We welcome you to join us on the 4th of December for an interesting, challenging, and insightful workshop, Diversity, and Inclusion | How to become a better ally for our BIPOC communities.

We will be challenging ourselves to look deep into our behaviours and the behaviours of our community and learn more about how we can be stronger and better together.

The workshop will run 10 am - 4 pm with a 45 min lunch break around midday. We will be providing and delicious lunch of local food to share together.

We ask that you bring with your vulnerability, open heart, open mind, empathy, respect and willingness to share and grow. Oh and a notebook!

We know that great change comes from doing hard mahi and we ask that you respect others and how this may make them feel.
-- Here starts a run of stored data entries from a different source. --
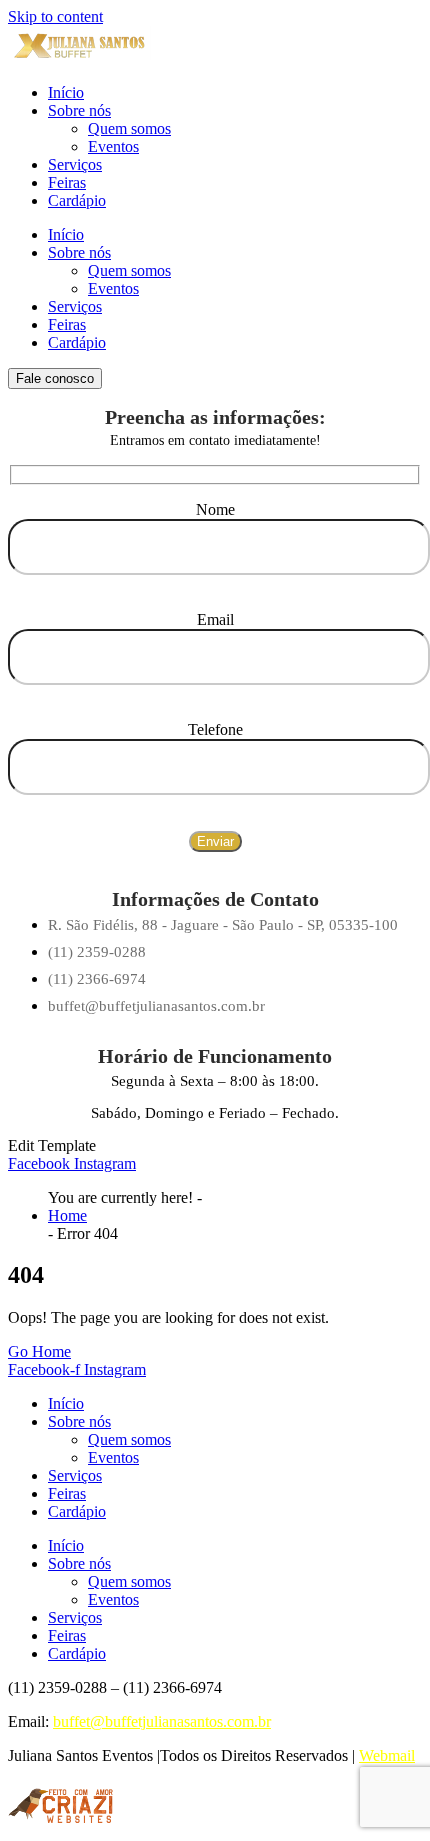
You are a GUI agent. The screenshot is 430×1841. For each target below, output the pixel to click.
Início (66, 92)
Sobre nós (79, 110)
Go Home (39, 1351)
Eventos (113, 146)
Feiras (67, 182)
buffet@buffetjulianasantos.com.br (162, 1721)
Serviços (75, 164)
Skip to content (55, 16)
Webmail (387, 1755)
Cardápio (77, 200)
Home (67, 1215)
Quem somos (129, 128)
If at any point of the workshop you need to stop out for some personal space we invite you to do this.

Please register for this via our Tickettailor as spaces are limited. Vaccine passport required.

From Isabella

“This interactive workshop is designed to provide you with shared language and understanding of how to move towards anti-racist practices and implementation in your personal and professional lives. This workshop offers meaningful learning and reflection opportunities for participants of all racial identities while issuing a clear call to action for those upholding current systems of white privilege. By examining how the concept of “whiteness” influences the food system, this training creates space for white folks and people of colour alike to reflect on their individual and collective contributions to the larger systems around us.

This workshop opens the opportunity to have uncomfortable but necessary conversations around race and our role in the system. We will explore how the work of dismantling oppressive systems requires both individual and collective accountability for our roles within these systems. It challenges you to have the courage to lean into discomfort and engage in conversation-based learning through a lens of empathy; especially for white people who may be grappling with racial privilege and the responsibilities associated with those privileges. 

The workshop will be modelled around my own vulnerability and reflecting upon my own privileges (and lack of them). I believe that only when we are truly vulnerable and brutally honest with ourselves and others we can actively dismantle inequitable systems and move towards collective action.”